Abstract

Semi-empirical chemical shift prediction, where molecular coordinates and empirical data are reduced to backbone and sidechain chemical shifts through input to differentiable functions, offers a unique opportunity to validate and refine protein structure during largescale molecular dynamics (MD) simulation but poses the challenge of optimizing performance to levels comparable to modern GPU-enabled MD engines. The software PPM_One predicts backbone and sidechain chemical shifts with competitive accuracy to purely data-driven counterparts while obviating the need for deep network processing and homology assignment.
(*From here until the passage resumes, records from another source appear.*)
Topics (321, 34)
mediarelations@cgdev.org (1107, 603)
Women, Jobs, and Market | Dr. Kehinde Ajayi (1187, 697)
To poise PPM_One for practical application in largescale biomolecular modeling, a newly optimized GPU-accelerated version of PPM_One was developed. Code refactoring and parallel GPU-processing through the directive-based OpenACC API provide a 67-fold speedup between unaccelerated and Nvidia V100 accelerated PPM_One test-cases, comparatively, in a system of 21 million protein atoms. The core functions that comprise the prediction model and compute perturbation due to Hydrogen bonding, magnetic anisotropy and ring currents were profiled at 271x, 322x, and 211x speedups, respectively. Remaining components of the predictive model saw similar individual speedups through profiling. Implementing the newly optimized functional core into NAMD is NMRForces, a global force module that enables users to compute backbone and sidechain chemical shifts at each timestep and force atoms along the prediction model's gradient with a magnitude proportional to deviance from experimental chemical shift data.